If cgroup namespaces are enabled, then any cgroup auto-mounting request will be ignored,
since the container can mount the filesystems itself, and automounting can confuse the
container init.

Note that if automatic mounting of the cgroup filesystem is enabled, the tmpfs under
/sys/fs/cgroup will always be mounted read-write (but for the :mixed and :ro cases, the
individual hierarchies, /sys/fs/cgroup/$hierarchy, will be read-only). This is in order to
work around a quirk in Ubuntu's mountall(8) command that will cause containers to wait for
user input at boot if /sys/fs/cgroup is mounted read-only and the container can't remount
it read-write due to a lack of CAP_SYS_ADMIN.

Examples:

lxc.mount.auto = proc sys cgroup
lxc.mount.auto = proc:rw sys:rw cgroup-full:rw

ROOT FILE SYSTEM
The root file system of the container can be different than that of the host system.

lxc.rootfs.path
specify the root file system for the container. It can be an image file, a
directory or a block device. If not specified, the container shares its root file
system with the host.

For directory or simple block-device backed containers, a pathname can be used. If
the rootfs is backed by a nbd device, then nbd:file:1 specifies that file should be
attached to a nbd device, and partition 1 should be mounted as the rootfs.
nbd:file specifies that the nbd device itself should be mounted.
overlayfs:/lower:/upper specifies that the rootfs should be an overlay with /upper
being mounted read-write over a read-only mount of /lower. For overlay multiple
/lower directories can be specified. loop:/file tells lxc to attach /file to a loop
device and mount the loop device.

lxc.rootfs.mount
where to recursively bind lxc.rootfs.path before pivoting. This is to ensure
success of the pivot_root(8) syscall. Any directory suffices, the default should
generally work.

lxc.rootfs.options
Specify extra mount options to use when mounting the rootfs. The format of the
mount options corresponds to the format used in fstab. In addition, LXC supports
the custom idmap= mount option. This option can be used to tell LXC to create an
idmapped mount for the container's rootfs. This is useful when the user doesn't
want to recursively chown the rootfs of the container to match the idmapping of the
user namespace the container is going to use. Instead an idmapped mount can be used
to handle this. The argument for idmap= can either be a path pointing to a user
namespace file that LXC will open and use to idmap the rootfs or the special value
"container" which will instruct LXC to use the container's user namespace to idmap
the rootfs.

lxc.rootfs.managed
Set this to 0 to indicate that LXC is not managing the container storage, then LXC
will not modify the container storage. The default is 1.

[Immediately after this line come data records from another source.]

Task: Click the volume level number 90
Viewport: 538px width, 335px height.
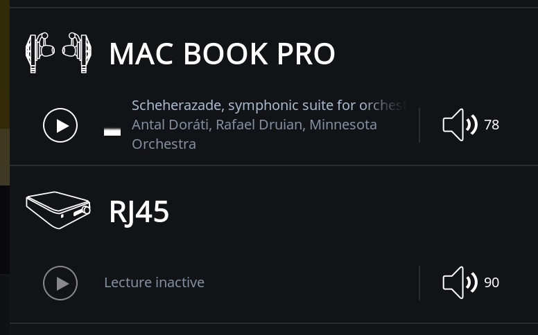Action: click(x=492, y=282)
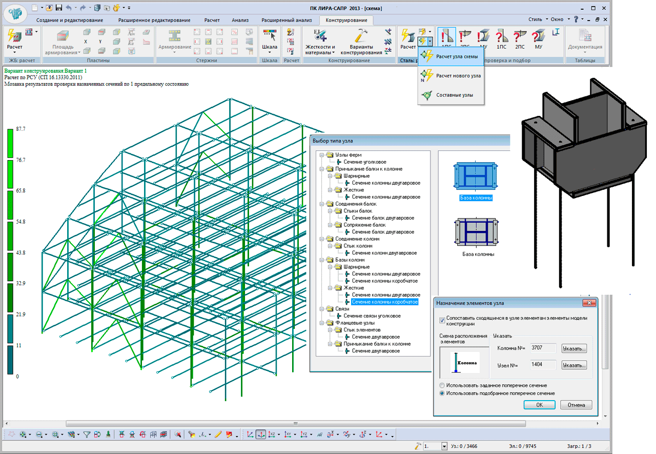This screenshot has height=454, width=656.
Task: Click the OK button in dialog
Action: point(539,405)
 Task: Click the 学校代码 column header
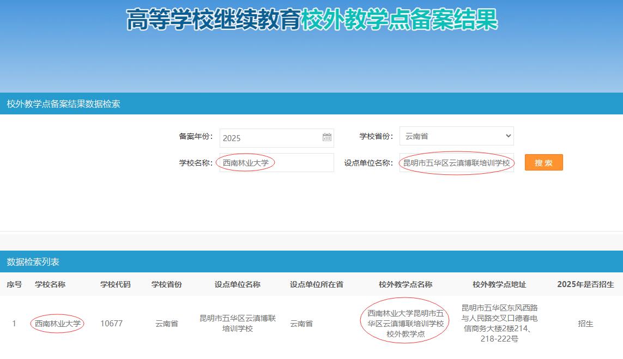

CONTROL GROUPS ("CGROUPS")
The control group section contains the configuration for the different subsystem. lxc does
not check the correctness of the subsystem name. This has the disadvantage of not
detecting configuration errors until the container is started, but has the advantage of
permitting any future subsystem.

The kernel implementation of cgroups has changed significantly over the years. With Linux
4.5 support for a new cgroup filesystem was added usually referred to as "cgroup2" or
"unified hierarchy". Since then the old cgroup filesystem is usually referred to as
"cgroup1" or the "legacy hierarchies". Please see the cgroups manual page for a detailed
explanation of the differences between the two versions.

LXC distinguishes settings for the legacy and the unified hierarchy by using different
configuration key prefixes. To alter settings for controllers in a legacy hierarchy the
key prefix lxc.cgroup. must be used and in order to alter the settings for a controller in
the unified hierarchy the lxc.cgroup2. key must be used. Note that LXC will ignore
lxc.cgroup. settings on systems that only use the unified hierarchy. Conversely, it will
ignore lxc.cgroup2. options on systems that only use legacy hierarchies.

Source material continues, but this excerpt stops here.